If sugar snaps aren’t available, substitute snow peas or green beans. For an even more substantial dish, add 1 cup diced part-skim mozzarella cheese.


Penne Pasta and Tomatoes Image - Masterfile

3 cloves garlic, peeled

1/3 cup sun-dried tomatoes (not oil-packed)

8 ounces penne pasta

1 1/2 cups packed fresh basil leaves

1/4 cup grated Parmesan cheese

1 tablespoon vegetable oil, such as olive or canola oil

1 tablespoon pecan halves

1/2 teaspoon salt

1/3 cup water

2 red bell peppers, cut into 1/2-inch squares

1/2 pound mushrooms, thickly sliced

1/2 pound sugar snap peas, strings removed


1. In large pot of boiling water, cook the garlic for 2 minutes to blanch.

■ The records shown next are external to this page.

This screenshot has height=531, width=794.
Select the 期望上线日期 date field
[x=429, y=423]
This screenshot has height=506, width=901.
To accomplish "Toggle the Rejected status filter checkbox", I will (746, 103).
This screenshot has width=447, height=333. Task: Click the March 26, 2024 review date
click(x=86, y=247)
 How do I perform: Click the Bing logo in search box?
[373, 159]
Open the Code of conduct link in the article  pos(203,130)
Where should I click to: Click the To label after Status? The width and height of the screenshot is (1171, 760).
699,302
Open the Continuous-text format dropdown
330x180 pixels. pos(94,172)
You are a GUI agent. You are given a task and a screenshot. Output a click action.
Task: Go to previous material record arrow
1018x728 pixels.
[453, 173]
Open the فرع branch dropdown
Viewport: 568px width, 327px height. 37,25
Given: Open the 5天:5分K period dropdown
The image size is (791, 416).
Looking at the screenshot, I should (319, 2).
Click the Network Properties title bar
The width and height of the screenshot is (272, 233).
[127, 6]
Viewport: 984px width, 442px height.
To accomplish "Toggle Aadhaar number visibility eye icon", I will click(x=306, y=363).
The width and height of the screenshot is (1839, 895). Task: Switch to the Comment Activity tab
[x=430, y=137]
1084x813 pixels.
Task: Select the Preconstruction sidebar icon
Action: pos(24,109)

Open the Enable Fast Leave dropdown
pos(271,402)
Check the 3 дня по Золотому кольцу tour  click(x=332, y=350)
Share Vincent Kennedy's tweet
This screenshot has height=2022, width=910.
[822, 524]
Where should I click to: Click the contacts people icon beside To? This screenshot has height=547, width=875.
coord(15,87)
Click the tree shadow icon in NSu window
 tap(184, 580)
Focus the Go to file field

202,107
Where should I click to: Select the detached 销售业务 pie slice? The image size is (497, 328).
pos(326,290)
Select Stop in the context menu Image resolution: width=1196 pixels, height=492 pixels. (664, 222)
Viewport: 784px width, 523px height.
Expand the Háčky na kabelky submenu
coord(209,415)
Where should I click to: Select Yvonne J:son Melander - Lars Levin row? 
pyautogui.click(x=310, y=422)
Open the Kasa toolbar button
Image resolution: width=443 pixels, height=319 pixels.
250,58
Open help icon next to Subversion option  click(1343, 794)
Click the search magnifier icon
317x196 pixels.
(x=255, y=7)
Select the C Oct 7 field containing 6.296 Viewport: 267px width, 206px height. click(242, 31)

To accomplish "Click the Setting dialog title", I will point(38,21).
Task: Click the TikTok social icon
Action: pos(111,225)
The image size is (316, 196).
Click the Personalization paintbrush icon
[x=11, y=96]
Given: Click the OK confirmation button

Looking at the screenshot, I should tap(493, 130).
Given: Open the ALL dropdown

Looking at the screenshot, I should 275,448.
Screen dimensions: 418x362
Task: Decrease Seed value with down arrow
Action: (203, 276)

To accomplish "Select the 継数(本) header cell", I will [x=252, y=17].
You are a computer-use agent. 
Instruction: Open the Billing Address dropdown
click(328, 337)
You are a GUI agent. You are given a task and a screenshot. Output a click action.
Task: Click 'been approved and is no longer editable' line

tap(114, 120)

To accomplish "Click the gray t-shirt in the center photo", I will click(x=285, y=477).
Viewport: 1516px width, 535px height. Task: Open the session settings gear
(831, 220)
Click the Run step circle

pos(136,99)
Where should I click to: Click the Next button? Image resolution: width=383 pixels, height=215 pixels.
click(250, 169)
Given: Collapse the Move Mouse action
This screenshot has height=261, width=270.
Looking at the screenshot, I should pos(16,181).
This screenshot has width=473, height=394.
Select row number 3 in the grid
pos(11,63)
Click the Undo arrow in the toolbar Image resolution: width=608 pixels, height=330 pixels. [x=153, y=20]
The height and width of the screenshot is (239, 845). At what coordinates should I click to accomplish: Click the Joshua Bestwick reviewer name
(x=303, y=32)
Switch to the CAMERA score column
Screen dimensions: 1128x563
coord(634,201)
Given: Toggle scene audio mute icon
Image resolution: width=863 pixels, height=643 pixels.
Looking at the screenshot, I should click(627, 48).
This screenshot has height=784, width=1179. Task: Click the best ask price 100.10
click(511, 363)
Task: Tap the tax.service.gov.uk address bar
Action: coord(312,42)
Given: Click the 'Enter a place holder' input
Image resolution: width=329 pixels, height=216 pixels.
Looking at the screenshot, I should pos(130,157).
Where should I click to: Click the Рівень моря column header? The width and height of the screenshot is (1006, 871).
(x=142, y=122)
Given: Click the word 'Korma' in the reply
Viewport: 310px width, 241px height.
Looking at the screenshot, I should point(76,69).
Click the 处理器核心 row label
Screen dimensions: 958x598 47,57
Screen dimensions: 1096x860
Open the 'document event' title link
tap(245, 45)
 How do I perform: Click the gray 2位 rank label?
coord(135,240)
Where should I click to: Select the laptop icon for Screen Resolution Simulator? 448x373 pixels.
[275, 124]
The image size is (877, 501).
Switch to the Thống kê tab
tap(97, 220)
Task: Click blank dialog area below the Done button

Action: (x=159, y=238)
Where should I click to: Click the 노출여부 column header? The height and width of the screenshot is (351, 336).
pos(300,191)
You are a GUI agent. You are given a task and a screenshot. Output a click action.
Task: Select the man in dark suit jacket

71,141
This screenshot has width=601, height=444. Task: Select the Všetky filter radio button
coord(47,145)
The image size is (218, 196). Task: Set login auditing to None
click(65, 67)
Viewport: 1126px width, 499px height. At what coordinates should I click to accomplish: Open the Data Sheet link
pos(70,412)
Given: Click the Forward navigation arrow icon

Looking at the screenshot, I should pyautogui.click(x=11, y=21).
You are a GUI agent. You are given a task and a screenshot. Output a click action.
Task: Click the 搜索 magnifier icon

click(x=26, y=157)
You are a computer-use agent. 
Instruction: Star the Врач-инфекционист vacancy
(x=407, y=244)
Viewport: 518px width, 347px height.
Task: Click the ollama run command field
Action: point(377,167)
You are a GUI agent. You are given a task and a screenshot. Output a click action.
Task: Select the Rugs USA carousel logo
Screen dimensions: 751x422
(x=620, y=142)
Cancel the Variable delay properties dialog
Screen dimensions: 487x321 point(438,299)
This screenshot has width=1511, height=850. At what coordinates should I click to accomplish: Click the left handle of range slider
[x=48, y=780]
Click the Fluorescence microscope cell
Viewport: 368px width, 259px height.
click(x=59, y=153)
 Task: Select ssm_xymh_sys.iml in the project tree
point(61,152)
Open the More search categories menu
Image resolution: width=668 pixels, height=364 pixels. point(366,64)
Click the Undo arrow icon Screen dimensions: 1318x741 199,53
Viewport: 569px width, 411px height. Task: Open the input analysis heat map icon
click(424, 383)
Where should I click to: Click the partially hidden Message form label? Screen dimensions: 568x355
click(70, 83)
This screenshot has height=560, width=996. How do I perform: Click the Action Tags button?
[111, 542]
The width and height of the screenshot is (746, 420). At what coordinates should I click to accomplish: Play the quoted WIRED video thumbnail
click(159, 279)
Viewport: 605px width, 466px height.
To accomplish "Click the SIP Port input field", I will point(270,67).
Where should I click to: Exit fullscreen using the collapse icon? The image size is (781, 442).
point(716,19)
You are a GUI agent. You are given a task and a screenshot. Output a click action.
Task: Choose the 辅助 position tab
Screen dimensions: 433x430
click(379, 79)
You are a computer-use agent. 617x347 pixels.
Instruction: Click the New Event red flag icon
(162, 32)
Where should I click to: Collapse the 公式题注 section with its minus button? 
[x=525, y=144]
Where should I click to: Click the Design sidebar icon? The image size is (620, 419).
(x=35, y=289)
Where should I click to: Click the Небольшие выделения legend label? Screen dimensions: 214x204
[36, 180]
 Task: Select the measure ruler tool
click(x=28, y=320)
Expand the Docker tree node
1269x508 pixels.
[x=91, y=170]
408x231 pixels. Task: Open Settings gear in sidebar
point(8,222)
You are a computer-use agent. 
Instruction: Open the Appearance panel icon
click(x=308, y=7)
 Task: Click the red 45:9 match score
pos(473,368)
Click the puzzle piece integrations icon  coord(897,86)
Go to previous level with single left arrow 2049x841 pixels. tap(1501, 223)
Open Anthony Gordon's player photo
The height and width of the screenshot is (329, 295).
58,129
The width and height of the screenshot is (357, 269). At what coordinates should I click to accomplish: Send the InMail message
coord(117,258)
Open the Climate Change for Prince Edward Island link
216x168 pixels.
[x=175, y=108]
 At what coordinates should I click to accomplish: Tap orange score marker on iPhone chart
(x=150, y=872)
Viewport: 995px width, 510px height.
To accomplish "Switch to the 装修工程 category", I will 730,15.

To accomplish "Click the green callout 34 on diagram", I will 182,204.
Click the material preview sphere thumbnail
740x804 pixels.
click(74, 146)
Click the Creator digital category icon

With a slotted spoon, remove the garlic. Add the sun-dried tomatoes and cook until softened, about 2 minutes. Remove with a slotted spoon and when cool enough to handle, thinly sliver.

2. Bring the water back to a boil. Add the penne and cook according to package directions. Drain and transfer to a large bowl.

3. Meanwhile, in a food processor, combine the garlic, basil, Parmesan, 1 teaspoon of the oil, the pecans, and salt, and process to a smooth puree. Add the water and process until creamy. Pour the dressing over the pasta, tossing to combine.

4. In a large nonstick skillet, heat the remaining 2 teaspoons oil over medium heat. Add the peppers and cook, stirring frequently, until crisp-tender, about 4 minutes. Add the mushrooms and sugar snaps, and cook, stirring frequently, until the sugar snaps are crisp-tender, about 3 minutes.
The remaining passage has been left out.